What is required:
The entries that follow need to be reproduced exactly, minus any images.
------ Supplied material ------
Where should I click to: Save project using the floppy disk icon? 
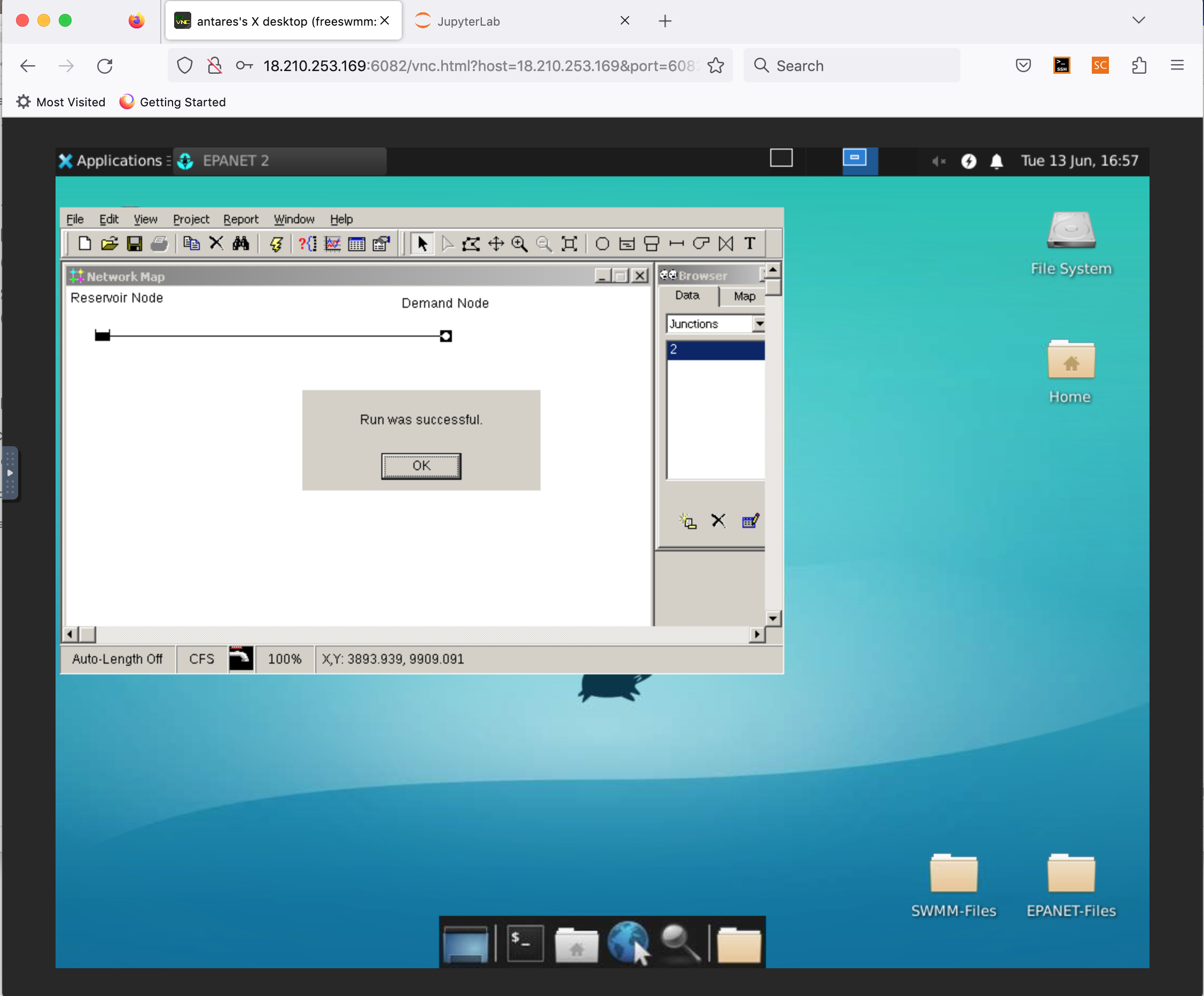pos(134,244)
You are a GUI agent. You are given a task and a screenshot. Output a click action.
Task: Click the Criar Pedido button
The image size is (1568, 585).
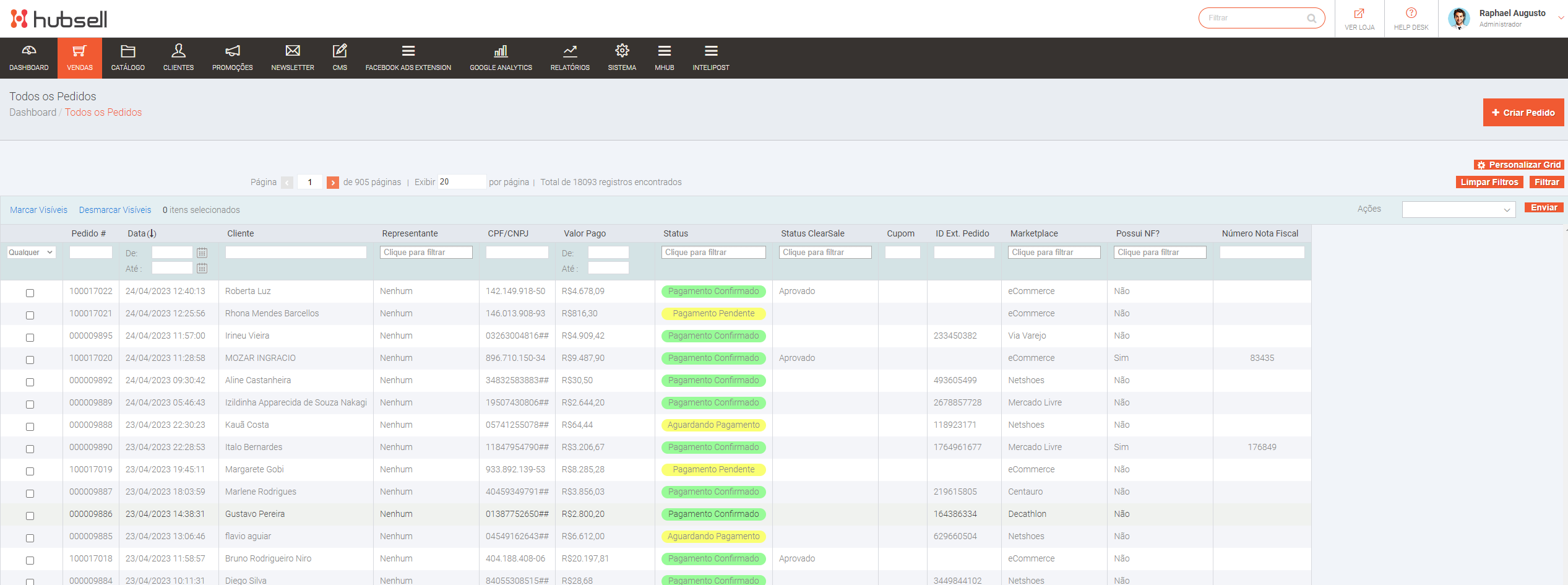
------
Response area:
Where should I click to: Save project using the floppy disk icon? 
pos(134,244)
You are a GUI agent. You are given a task and a screenshot. Output a click action.
Task: Click the Criar Pedido button
The image size is (1568, 585).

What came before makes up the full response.